§ **CONSIGNA A**
En el fragmento sobre la compilación de música antillana, explica por qué la conclusión del disco corre a cargo de Los Martiniqueños de Francisco.
§ **CONSIGNA B**
Cita tal cual todo el listado desde la línea que contiene "Find the location of a particular element. This" hasta el final del listado, ambos extremos incluidos.

§ **FRAGMENTO CITADO**
Es esta profusión creativa la que presenta esta selección de catorce temas para una mezcla tan intempestiva como inédita, donde todas las músicas del archipiélago criollo entran en un momento u otro en la pista. Ya sean de esencia rural o de extracción más urbana, todas recuerdan “la huella del canto confiscado por la esclavitud” de la cual hablaba Edouard Glissant en una entrevista sobre el lugar de la música de las Antillas en la esfera afroamericana. “Es el caso del jazz, pero también del reggae, del calipso, de la beguina, de la salsa… Esta huella también se manifiesta en los tambores: guadalupense, dominicano, jamaicano, cubano… Ninguno es igual, todos parten de esta idea de huella, la buscan y se ponen en relación con ella. Eso es la marca de la diáspora africana: esa capacidad de crear lo inédito con respecto a ella misma a partir de una huella. Esto puede ser el recuerdo de un ritmo, la fabricación de un tambor, una manera de hablar que utiliza no la lengua antigua, sino las modalidades de ésta”.

En la apertura, encontramos de esta manera a una de las orquestas emblemáticas de esta identidad estética en las intersecciones de varias músicas de este prolífico archipiélago. Malavoi, mítico grupo foyalais, interpreta en 1974 una magnífica guajira de Ray Barretto, gran tambor de la escena neoyorquina que fue alimentado por Charlie Parker y Chano Pozo. Y como símbolo de esta reunión, la conclusión de esta compilación está firmada por Los Martiniqueños de Francisco. Pilar central de la cultura martiniquesa y militante empedernido de las músicas afro-caribeñas, practicante de las rondas de danmyé (una especie de capoeira) al ritmo del tambor bèlè; este último envía una terrible Caterete, una suerte de champeta compuesta por Francisco. El título también será versionado por los colombianos de Wganda Kenya. La cereza del pastel: el brasileño Marku Ribas, quien encontró refugio en Martinica a principios de los años 1970, da voz a este tema que incita al trance.

§ **Datos recopilados**

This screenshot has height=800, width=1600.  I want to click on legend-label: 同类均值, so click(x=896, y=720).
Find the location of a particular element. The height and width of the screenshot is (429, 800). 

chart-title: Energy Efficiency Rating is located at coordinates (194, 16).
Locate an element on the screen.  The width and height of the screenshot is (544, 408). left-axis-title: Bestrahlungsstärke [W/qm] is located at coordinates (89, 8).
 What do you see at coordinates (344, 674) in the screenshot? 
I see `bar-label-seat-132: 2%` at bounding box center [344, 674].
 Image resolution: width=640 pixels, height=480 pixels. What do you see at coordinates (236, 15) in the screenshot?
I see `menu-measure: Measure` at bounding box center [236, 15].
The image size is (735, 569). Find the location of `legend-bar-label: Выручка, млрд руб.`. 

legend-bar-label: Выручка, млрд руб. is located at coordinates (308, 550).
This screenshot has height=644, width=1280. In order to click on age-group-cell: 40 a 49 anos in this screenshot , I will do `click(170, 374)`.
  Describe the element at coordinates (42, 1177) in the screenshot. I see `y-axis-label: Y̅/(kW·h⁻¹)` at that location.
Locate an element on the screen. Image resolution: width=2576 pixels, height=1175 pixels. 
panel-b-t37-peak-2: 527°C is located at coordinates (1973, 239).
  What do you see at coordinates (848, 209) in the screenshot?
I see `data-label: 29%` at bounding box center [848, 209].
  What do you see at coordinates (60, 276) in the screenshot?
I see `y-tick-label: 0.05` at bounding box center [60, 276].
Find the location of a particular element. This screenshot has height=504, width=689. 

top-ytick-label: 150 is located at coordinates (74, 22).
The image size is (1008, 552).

§ **RESULTADO A**
La conclusión de la compilación está firmada por Los Martiniqueños de Francisco como símbolo de la reunión de las distintas músicas del archipiélago que presenta la selección.

§ **RESULTADO B**
Find the location of a particular element. This screenshot has height=504, width=689. 

top-ytick-label: 150 is located at coordinates (74, 22).
The image size is (1008, 552).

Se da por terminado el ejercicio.